Projektbeschreibung
Kontext
Ein mittelfristiges Gelingen der Integration der Flüchtlinge ist zwar wahrscheinlich, jedoch keineswegs garantiert. Da sich Flüchtlinge u.a. durch ihre Wanderungsmotivation von Arbeitsmigrant/inn/en unterscheiden, können Forschungsbefunde zur betrieblichen Integration von Migrant/inn/en nicht übertragen werden. Mit der Integration verbundene Chancen und Risiken sind deshalb wissenschaftlich schwer abzuschätzen. Angenommen wurde, dass die Integration in die Arbeitswelt von einer Reihe von Faktoren abhängt, einerseits der Qualifikation, dem Spracherwerb und der Integrationsfähigkeit der Flüchtlinge, andererseits dem Arbeitskräftebedarf der Unternehmen, den rechtlichen Grundlagen, nicht zuletzt aber auch der Offenheit und Aufnahmebereitschaft in den Betrieben. Ein Grund für Optimismus war, dass frühere Forschungen dafür sprachen, dass sich die Aktivitäten der Betriebsräte und die Institutionen von Mitbestimmung und industriellen Beziehungen integrationsförderlich auswirken.
Fragestellung
Ein erster Untersuchungskomplex fragte, welche Positionen Flüchtlinge in der betrieblichen Sozialstruktur erlangen, d.h. deren strukturelle Inkorporation in das betriebliche Gefüge wurde betrachtet.

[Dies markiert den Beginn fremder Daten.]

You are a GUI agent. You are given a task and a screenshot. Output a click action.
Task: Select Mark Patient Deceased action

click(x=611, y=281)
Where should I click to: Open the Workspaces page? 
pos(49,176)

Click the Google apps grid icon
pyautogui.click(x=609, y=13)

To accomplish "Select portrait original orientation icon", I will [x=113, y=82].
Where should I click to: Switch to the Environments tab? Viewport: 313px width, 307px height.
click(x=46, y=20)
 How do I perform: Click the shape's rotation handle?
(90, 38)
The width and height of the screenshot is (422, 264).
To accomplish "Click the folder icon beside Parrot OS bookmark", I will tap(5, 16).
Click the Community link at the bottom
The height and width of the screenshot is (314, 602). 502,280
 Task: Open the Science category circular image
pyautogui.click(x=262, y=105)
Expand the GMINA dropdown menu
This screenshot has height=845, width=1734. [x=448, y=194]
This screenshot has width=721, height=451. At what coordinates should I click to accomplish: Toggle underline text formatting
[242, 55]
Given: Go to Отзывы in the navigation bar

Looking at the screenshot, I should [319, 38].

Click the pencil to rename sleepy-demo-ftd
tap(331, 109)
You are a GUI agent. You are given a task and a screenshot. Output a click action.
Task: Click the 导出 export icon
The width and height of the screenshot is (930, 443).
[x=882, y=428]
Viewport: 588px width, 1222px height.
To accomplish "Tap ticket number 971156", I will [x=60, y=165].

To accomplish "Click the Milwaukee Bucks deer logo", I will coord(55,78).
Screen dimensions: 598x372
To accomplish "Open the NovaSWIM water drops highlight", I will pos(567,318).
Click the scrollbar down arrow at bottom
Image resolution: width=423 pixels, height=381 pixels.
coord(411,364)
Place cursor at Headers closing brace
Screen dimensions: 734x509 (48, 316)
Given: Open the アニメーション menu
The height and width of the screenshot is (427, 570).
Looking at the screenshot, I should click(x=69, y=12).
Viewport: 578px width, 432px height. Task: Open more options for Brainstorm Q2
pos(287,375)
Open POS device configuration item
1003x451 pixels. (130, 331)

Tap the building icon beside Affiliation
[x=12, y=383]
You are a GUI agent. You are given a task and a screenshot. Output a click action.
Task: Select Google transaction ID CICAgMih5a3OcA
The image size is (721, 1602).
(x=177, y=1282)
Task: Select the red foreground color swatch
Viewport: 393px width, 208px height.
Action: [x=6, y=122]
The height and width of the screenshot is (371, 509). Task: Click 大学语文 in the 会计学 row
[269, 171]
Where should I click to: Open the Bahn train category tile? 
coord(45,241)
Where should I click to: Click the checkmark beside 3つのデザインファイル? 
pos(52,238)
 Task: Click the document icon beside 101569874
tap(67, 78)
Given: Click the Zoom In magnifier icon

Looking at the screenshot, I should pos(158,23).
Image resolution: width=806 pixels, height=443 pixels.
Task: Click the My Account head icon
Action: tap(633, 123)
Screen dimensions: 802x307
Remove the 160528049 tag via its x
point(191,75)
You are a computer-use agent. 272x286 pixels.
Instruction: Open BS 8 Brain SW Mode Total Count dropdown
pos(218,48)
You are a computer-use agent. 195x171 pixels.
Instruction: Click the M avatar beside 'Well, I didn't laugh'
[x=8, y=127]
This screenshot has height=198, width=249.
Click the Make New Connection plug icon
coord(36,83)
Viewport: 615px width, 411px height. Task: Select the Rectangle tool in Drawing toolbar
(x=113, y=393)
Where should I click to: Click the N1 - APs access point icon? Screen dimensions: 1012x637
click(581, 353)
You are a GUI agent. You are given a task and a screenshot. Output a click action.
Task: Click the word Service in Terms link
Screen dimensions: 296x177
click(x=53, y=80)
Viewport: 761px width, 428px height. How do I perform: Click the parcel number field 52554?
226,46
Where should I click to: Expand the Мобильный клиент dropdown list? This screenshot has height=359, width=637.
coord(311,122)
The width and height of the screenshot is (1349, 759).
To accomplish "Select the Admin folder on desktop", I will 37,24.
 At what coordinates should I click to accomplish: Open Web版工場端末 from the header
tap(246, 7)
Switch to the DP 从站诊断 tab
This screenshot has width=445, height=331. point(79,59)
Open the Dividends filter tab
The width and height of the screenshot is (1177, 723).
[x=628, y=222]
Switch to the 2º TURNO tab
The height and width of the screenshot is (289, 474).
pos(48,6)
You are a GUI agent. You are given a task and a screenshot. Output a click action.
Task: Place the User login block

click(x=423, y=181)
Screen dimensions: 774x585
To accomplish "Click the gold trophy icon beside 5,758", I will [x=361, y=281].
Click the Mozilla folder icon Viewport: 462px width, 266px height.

Ein zweiter Untersuchungskomplex beschäftigte sich mit der (wechselseitigen) Integration in die betrieblichen Sozialbeziehungen. Ein dritter Untersuchungskomplex widmete sich schließlich der Integrationsfunktion der Mitbestimmung. Gefragt wurde, welche Funktion Interessenvertretung, Mitbestimmung und institutionalisierte Arbeitsbeziehungen für die betriebliche Integration von Flüchtlingen erfüllen, welche Mechanismen wirksam sind, wo Schwierigkeiten und Verbesserungschancen liegen. Es war intendiert, praktische Ansätze einer solidarischen Politik von Vielfalt und Anti-Diskriminierung herauszuarbeiten, um die betrieblichen Akteure in ihren Bemühungen zu unterstützen.
Untersuchungsmethoden
Untersucht wurden (in unterschiedlicher Intensität) 15 Betriebe aus verschiedenen Branchen, da branchen- und betriebsspezifische Voraussetzungen für relevant erachtet werden, um variierende betriebliche Integrationskonstellationen zu erfassen. Angewandt wurde ein Methodenmix aus der Analyse von Dokumenten und Statistiken zur Thematisierung der institutionellen Rahmung sowie der betrieblichen Sozialstrukturen, von Experteninterviews mit externen Experten, dem Management und Betriebs- bzw. ggf. Personalräten, um deren Orientierungen und Praktiken zu ermitteln, sowie Interviews und Gruppendiskussionen mit Flüchtlingen und anderen Beschäftigten, um deren Orientierungen, Diskursteilhabe und Interaktionserfahrungen zu erheben. Vorläufige Befunde und Teilergebnisse wurden zeitnah vor allem durch Vorträge zugänglich gemacht.
Darstellung der Ergebnisse
Da der Wanderungsimpuls von Flüchtlingen weniger durch die Arbeitsmarktnachfrage im Niederlassungsland geprägt ist als der von Arbeitsmigranten benötigt die Integration von Geflüchteten Zeit, doch dank mitgebrachter Qualifikationen sowie sprachlicher und beruflicher Förderung werden diese nicht durchgängig im Segment der un- und angelernten Arbeit tätig. Zwar dringen rechtspopulistische Diskurse auch in viele Betriebe ein, doch weiterhin gilt, dass die alltägliche Begegnung von Herkunftsverschiedenen im Arbeitsprozess kollegiale Beziehungen fördert – vor allem dort, wo Tarifverträge und Mitbestimmung gleiche Regeln für alle sicherstellen („betrieblicher Universalismus“). Allerdings sind viele Geflüchtete in Branchen tätig, in denen institutionalisierte Arbeitsbeziehungen nur eine geringe Rolle spielen, weshalb deren Integrationsfunktion eingeschränkt ist. Fördermaßnahmen, Mindestlohn und gleiche Rechte haben positive Folgen.